* PROBLEMS TO WORK ON
- 1) Based on the news text below on vehicle stickers and COVID-19, answer yes or no to each statement and quote the words from the text that decide it. (a) Diesel vehicles carry an orange sticker. (b) The green strip for BS-VI vehicles is two centimetres wide. (c) Kerala is one of the states with districts seeing a surge in COVID-19 cases.
- 2) According to the news text below on vehicle stickers and COVID-19, how many patients were cured in the last 24 hours?
- 3) From the news text below on vehicle stickers and COVID-19, list every kind of official that Health Secretary Preeti Sudan interacted with.

Ministry of Road Transport and Highways has mandated  a strip of green colour of one centimetre width on top of the existing sticker carrying details of registration for  BS-VI vehicles of any fuel type.

For petrol and  CNG vehicles, there is a light blue colour sticker and for diesel vehicle, it is of orange colour.

The Ministry in a statement said that such stickers will now have a green strip of one centimetre width on top for BS VI four wheel vehicles.

Green strip of such thickness for BS 6 vehicles for sticker of registration details is being stuck on windshields of 4 wheelers.

COVID19 recovery rate improves to 48.49 per cent

Health Secretary Preeti Sudan today interacted with District Collectors, Municipal Commissioners and Chief Medical Officers of select districts that are seeing a surge in COVID-19 cases.

45 Municipal Corporations across 38 districts in ten states are witnessing a surge in COVID-19 cases. These districts are from Maharashtra, Telangana, Tamil Nadu, Rajasthan, Haryana, Gujarat, Jammu and Kashmir, Karnataka, Uttarakhand and Madhya Pradesh.

Union Health Ministry said, the State officials were advised on the measures to be taken in the containment zones for case management, buffer zones surveillance activities and promotion of COVID appropriate behaviour.

To reduce the case fatality rate, the officials were briefed on measures to be taken like prioritising the high-risk and vulnerable segments like elderly people and people with co-morbidities while contact-tracing to prevent deaths, active surveillance measures, adequate testing and promoting health seeking behaviour for timely detection of cases. Municipal authorities were advised that along with COVID-19 management efforts, care needs to be given to the regular and essential health services.

The Ministry said, a total of one lakh 24 thousand 430 people have been cured so far. In the last 24 hours, five thousand 137 patients were cured. The total recovery rate has reached 48.49 per cent. The total number of active cases is over one lakh 24 thousand.

* DATA BELOW

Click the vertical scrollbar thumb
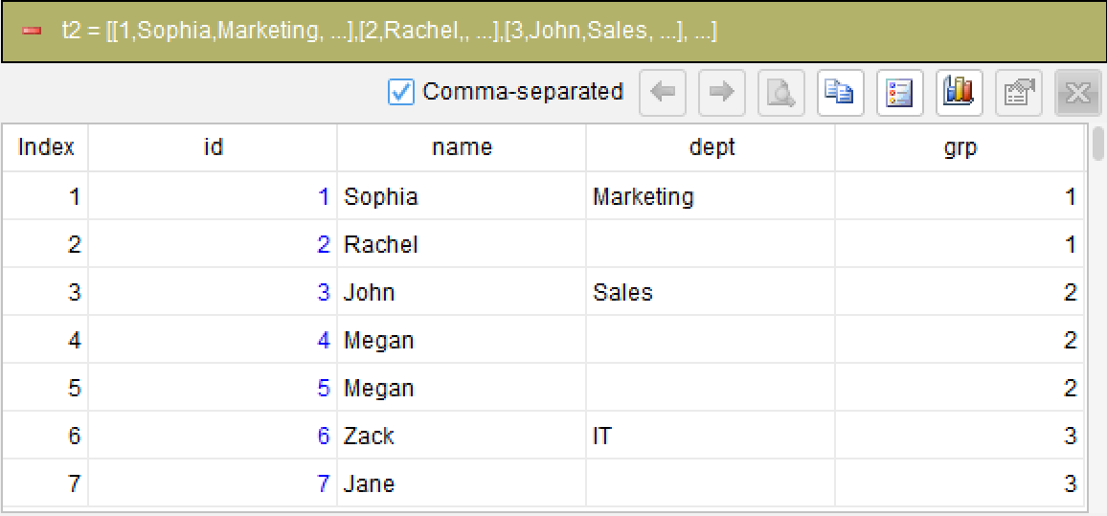This screenshot has width=1107, height=516. click(x=1099, y=144)
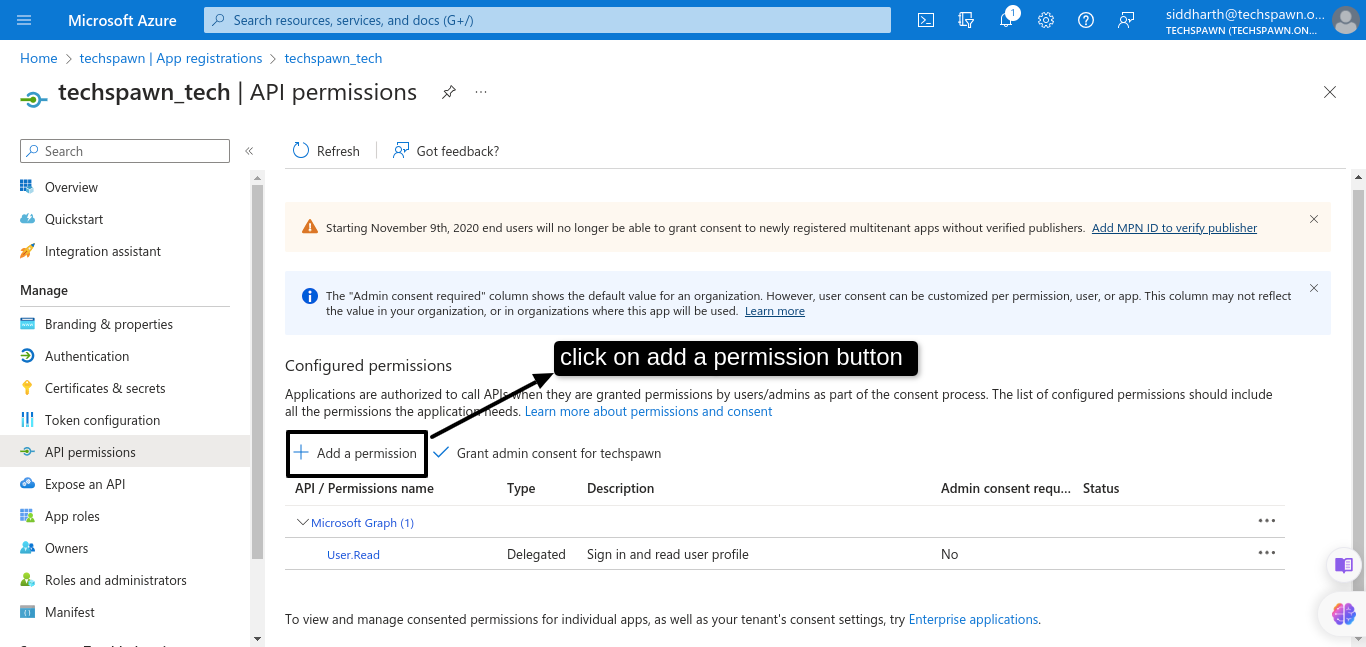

* SOLUTIONS TO EACH TASK
- 1)
(a) Yes: "for diesel vehicle, it is of orange colour."
(b) No: "a strip of green colour of one centimetre width"
(c) No: "These districts are from Maharashtra, Telangana, Tamil Nadu, Rajasthan, Haryana, Gujarat, Jammu and Kashmir, Karnataka, Uttarakhand and Madhya Pradesh."

- 2) Five thousand 137 patients.

- 3)
District Collectors
Municipal Commissioners
Chief Medical Officers